Exercise requirements:
Only the lines from the top of the data through the line with "Expand the arrow next to the grid icon" should be repeated, each exactly as written.

Stored records
________________

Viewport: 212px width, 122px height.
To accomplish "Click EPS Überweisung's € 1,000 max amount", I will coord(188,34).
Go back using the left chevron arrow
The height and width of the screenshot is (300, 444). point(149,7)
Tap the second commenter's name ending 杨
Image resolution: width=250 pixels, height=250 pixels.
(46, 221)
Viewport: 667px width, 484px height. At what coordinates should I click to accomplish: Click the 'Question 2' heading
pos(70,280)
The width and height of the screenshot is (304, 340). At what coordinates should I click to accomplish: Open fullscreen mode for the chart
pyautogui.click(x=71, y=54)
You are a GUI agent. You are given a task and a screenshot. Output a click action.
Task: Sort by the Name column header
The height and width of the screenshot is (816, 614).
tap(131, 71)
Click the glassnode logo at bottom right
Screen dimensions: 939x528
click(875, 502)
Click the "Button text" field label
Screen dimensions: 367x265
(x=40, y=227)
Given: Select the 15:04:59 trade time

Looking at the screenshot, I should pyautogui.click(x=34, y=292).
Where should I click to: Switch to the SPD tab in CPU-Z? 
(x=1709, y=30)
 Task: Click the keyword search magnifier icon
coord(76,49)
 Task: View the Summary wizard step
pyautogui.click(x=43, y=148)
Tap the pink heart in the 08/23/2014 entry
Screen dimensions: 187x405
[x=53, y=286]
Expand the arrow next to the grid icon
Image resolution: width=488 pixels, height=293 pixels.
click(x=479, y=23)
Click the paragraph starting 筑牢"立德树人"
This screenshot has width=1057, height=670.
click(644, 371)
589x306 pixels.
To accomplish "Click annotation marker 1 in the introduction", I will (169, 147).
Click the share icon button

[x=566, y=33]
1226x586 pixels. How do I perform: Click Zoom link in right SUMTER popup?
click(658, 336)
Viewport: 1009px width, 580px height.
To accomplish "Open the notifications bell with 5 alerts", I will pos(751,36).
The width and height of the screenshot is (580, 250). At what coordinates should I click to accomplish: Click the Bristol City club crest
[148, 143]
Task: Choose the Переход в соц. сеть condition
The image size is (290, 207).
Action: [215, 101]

________________

Finished task:
Viewport: 212px width, 122px height.
To accomplish "Click EPS Überweisung's € 1,000 max amount", I will coord(188,34).
Go back using the left chevron arrow
The height and width of the screenshot is (300, 444). point(149,7)
Tap the second commenter's name ending 杨
Image resolution: width=250 pixels, height=250 pixels.
(46, 221)
Viewport: 667px width, 484px height. At what coordinates should I click to accomplish: Click the 'Question 2' heading
pos(70,280)
The width and height of the screenshot is (304, 340). At what coordinates should I click to accomplish: Open fullscreen mode for the chart
pyautogui.click(x=71, y=54)
You are a GUI agent. You are given a task and a screenshot. Output a click action.
Task: Sort by the Name column header
The height and width of the screenshot is (816, 614).
tap(131, 71)
Click the glassnode logo at bottom right
Screen dimensions: 939x528
click(875, 502)
Click the "Button text" field label
Screen dimensions: 367x265
(x=40, y=227)
Given: Select the 15:04:59 trade time

Looking at the screenshot, I should pyautogui.click(x=34, y=292).
Where should I click to: Switch to the SPD tab in CPU-Z? 
(x=1709, y=30)
 Task: Click the keyword search magnifier icon
coord(76,49)
 Task: View the Summary wizard step
pyautogui.click(x=43, y=148)
Tap the pink heart in the 08/23/2014 entry
Screen dimensions: 187x405
[x=53, y=286]
Expand the arrow next to the grid icon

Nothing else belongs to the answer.